Recent calls by Gordon Brown for a cricket boycott against Zimbabwe are at face value justifiable — after all no one can disagree about the brutal kleptocracy of Robert Mugabe; but think about it less superficially, and it seems to be characteristic of the hypocritical sanctimony of the West.
Let’s leave the implications of the unlawful occupation of Afghanistan and Iraq to one side and limit our focus initially to Brown’s and his Foreign Secretary’s David Miliband’s recent visits to Beijing. For what happened in both instances was well … absolutely nothing.
Neither mentioned the denial of freedom of expression that have seen the likes of Hu Jia jailed for no more than merely writing a blog or Liu Jie sent for re-education through a labour camp for the crime of complaining about the demolitions aimed at clearing up the city in advance of the Olympic Games. They said nothing about the detention, the forced disappearances and the routine torture of academics, Buddhist clergy, journalists, human rights lawyers and trade unionists.
Nor did they deal with the compulsory abortions, the forced sterilisations, the illegal land seizures, the largest involuntary resettlement programmes in the world, the prevalence of child labour and the estimated 5 000 to 12 000 people executed a year.
Brown said instead, “We want Britain to be the number one destination of choice for Chinese business as it invests in the rest of the world”. Miliband, on the other hand, was adamant about Britain’s opposition to Taiwan’s membership of the United Nations and any call for a boycott of the Olympics. With a bit of Jesuitical anti-logic he opined, “We do not believe that issues of human rights should be restricted to the Olympic year … Those universal values … are an issue for every year”
But both have been very clear about Zimbabwe. Contrast Miliband’s confused argument above with his definite disquiet over Zimbabwe’s upcoming cricket tour next year, “The situation … is obviously deeply concerning. I think that bilateral cricket tours at the moment don’t send the right message about our concern”.
So while British athletes are being forced to sign a contract prohibiting them from commenting on China’s “politically sensitive issues” — a commitment that would even extend to the blogs and private e-mails that they write home; Messrs Brown & Miliband are standing on their soapbox sonorously condemning Robert Mugabe.

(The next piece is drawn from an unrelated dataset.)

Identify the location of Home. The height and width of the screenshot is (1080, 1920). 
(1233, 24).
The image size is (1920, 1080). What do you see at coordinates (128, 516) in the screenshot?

The reason of course is obvious: Money is an “ethicide” — to use John Berger’s brilliant neologism — an agent that kills ethics. If Zimbabwe could offer Britain even half of China’s capital then Bob could have Morgan Tsvangari’s head on plate if he wanted to. Money is the amoral globalistion of self-interest. Listen carefully to Brown again and you can hear him in orgasmic anticipation: “I believe by 2010 we will see 100 new Chinese companies investing in the UK, we will see 100 partnerships between our universities and Chinese universities and we will double the number of firms listed on the London Stock Exchange and thousands of jobs will be created”.

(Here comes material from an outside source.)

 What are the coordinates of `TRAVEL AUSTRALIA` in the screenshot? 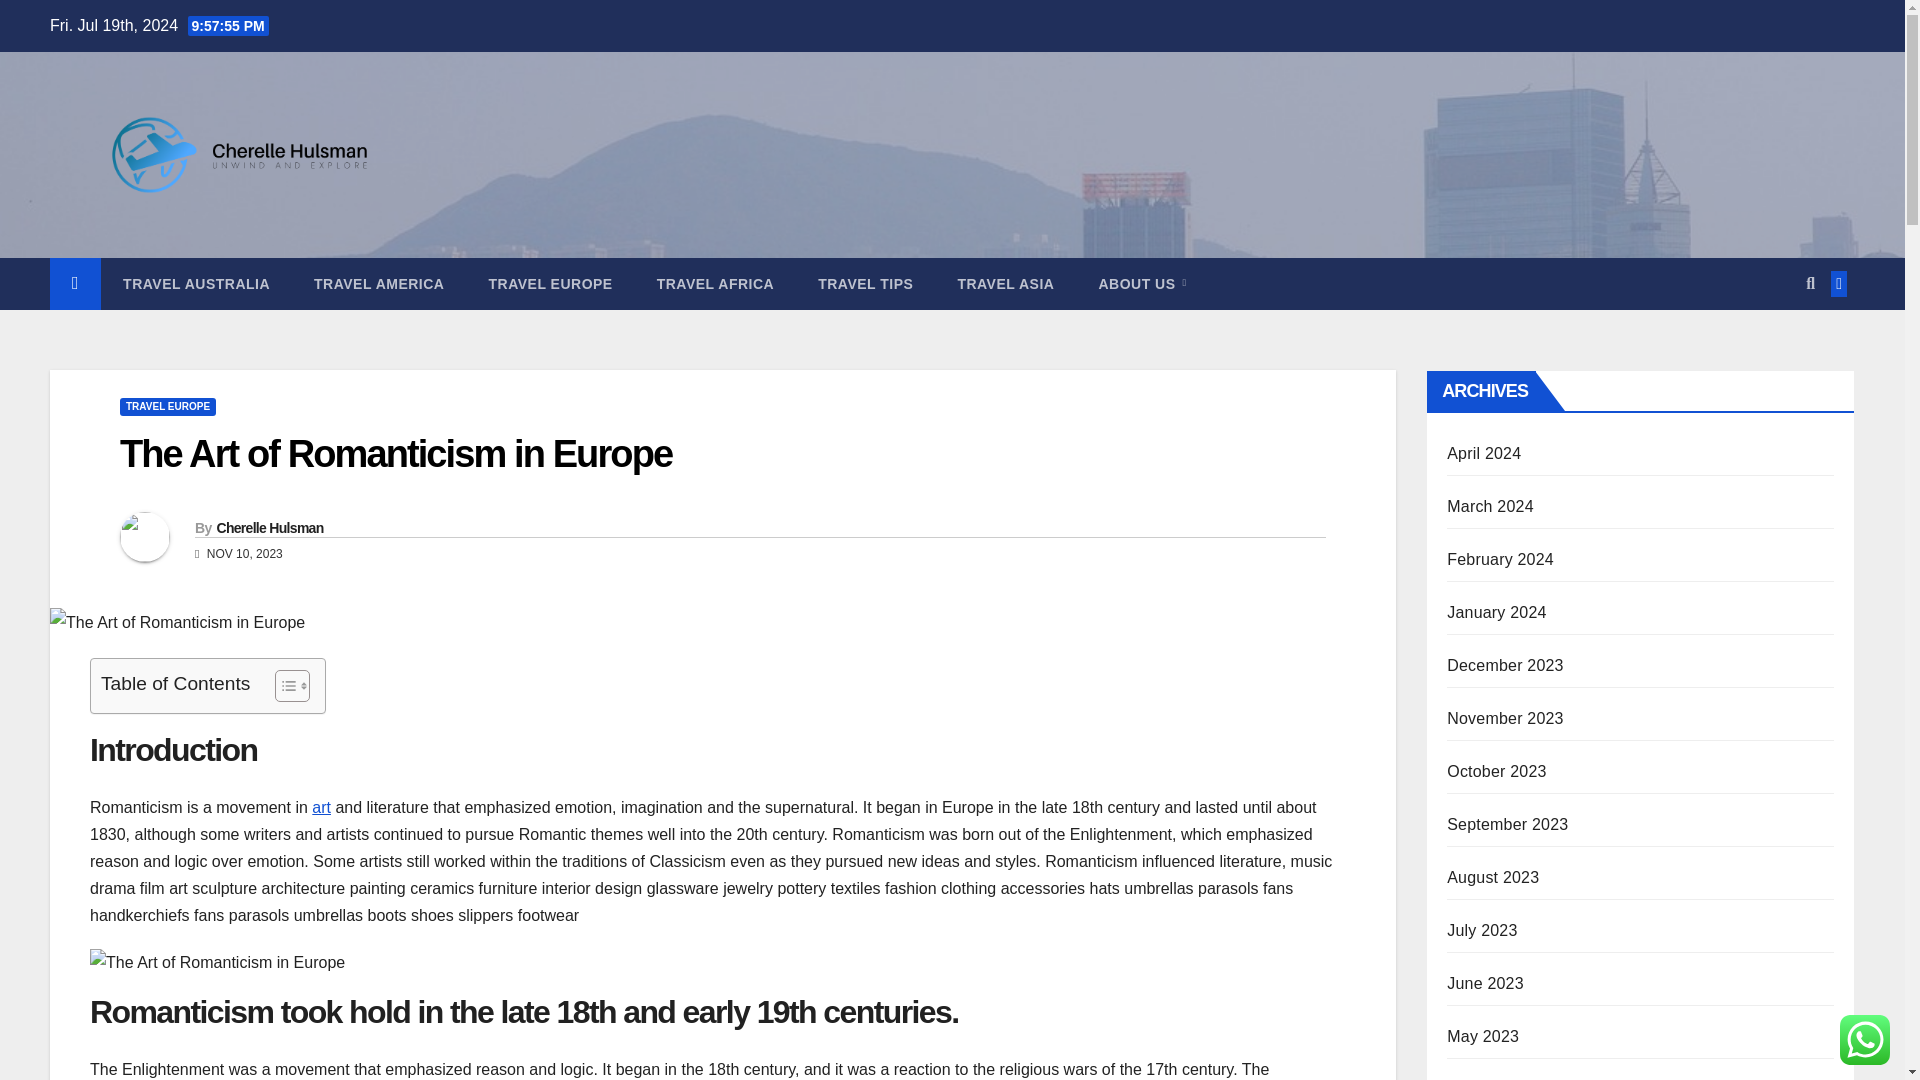 It's located at (196, 284).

One is reminded here of the moral perspicacity of Karl Marx who realised how money transforms all our failings into their contrary: “I am bad, dishonest, unscrupulous, stupid; but money is honoured, and hence its possessor”.

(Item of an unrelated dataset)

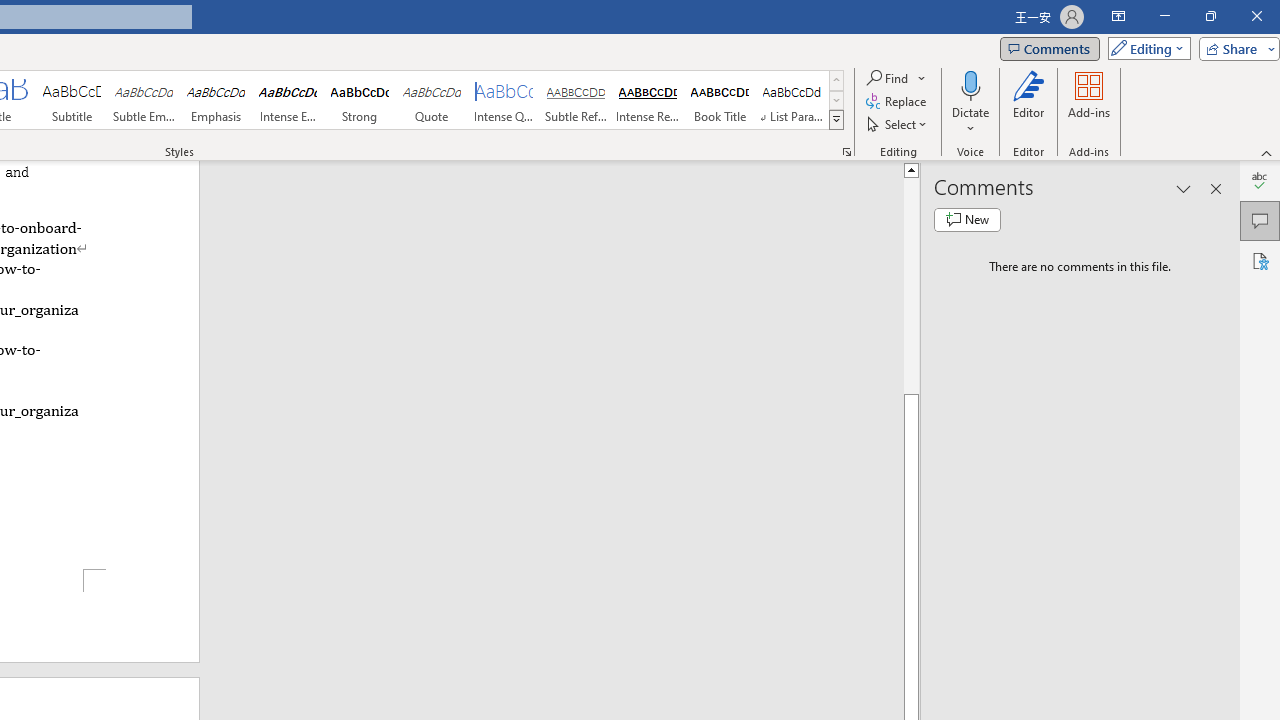 The image size is (1280, 720). What do you see at coordinates (970, 84) in the screenshot?
I see `Dictate` at bounding box center [970, 84].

China is of course the shadow of the West’s projections: Its consumptive greed; its endemic surveillance; its externalisation of cost onto the environment; its extraordinary renditions and its Google and Microsoft. It is also the most chronic test of our commitment to human rights — for however one defines ethics it means nothing if it can’t be consistently, if not universally, applied.
By way of a somewhat tangential postscript I wish in conclusion to suggest the rehabilitation of an already existing alternative. Should one state wish to pursue on its own behalf, or as a class, a course of action against another state — it should present its case to the International Court Of Justice for arbitration and consideration on the basis of international law.
If to quote Immanuel Kant we are to “act only according to that maxim whereby you can at the same time will that it should become a universal law” we must be prepared to place all parties on an equal footing — a Saddam Hussein or a Slobodan Milosevic should be treated no differently to a Tony Blair or an Ariel Sharon; or apropos our discussion, China should be held to the same scrutiny as Zimbabwe.
I do of course realise that the United States has regularly demeaned this court, having been found guilty by it in 1986 of the unlawful use of force against Nicaragua. America simply ignored the ruling and its demand for substantial reparations. The then secretary of state George Schultz rubbished those who advocate “utopian legalistic means like outside mediation, the United Nations, the World Court while ignoring the power element of the equation”.
Today — be it in Afghanistan or Iraq, or in the appeasement of the empire of tomorrow — we should be well aware that that power has no probity whatsoever.